INPUT DATA ::
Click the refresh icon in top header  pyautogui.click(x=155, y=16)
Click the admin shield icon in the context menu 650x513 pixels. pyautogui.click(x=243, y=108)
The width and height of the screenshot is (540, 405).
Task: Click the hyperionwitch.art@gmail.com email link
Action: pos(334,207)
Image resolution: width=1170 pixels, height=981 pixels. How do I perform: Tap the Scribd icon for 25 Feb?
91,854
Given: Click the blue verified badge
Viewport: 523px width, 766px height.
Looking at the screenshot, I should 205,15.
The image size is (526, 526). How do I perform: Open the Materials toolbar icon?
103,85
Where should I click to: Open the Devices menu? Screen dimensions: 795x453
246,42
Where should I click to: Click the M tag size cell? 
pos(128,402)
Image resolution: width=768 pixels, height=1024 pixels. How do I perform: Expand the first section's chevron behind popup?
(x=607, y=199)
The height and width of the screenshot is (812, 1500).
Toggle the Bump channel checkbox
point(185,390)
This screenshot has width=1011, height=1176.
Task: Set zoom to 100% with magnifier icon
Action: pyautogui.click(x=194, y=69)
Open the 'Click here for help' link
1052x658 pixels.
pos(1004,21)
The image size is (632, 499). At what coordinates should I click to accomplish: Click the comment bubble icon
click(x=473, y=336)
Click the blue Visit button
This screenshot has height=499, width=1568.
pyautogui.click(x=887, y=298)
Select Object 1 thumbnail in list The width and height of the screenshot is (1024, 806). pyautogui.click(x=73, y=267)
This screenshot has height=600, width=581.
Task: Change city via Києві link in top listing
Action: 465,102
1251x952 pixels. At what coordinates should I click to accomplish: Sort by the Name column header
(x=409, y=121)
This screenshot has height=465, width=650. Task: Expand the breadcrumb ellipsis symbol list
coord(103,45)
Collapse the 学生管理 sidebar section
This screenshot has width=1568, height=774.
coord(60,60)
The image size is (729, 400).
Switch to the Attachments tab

TASK TO COMPLETE ::
Going through the records above, count the lines that hold "blue" and answer with the count alone.

RESULT FOR THIS EXERCISE ::
2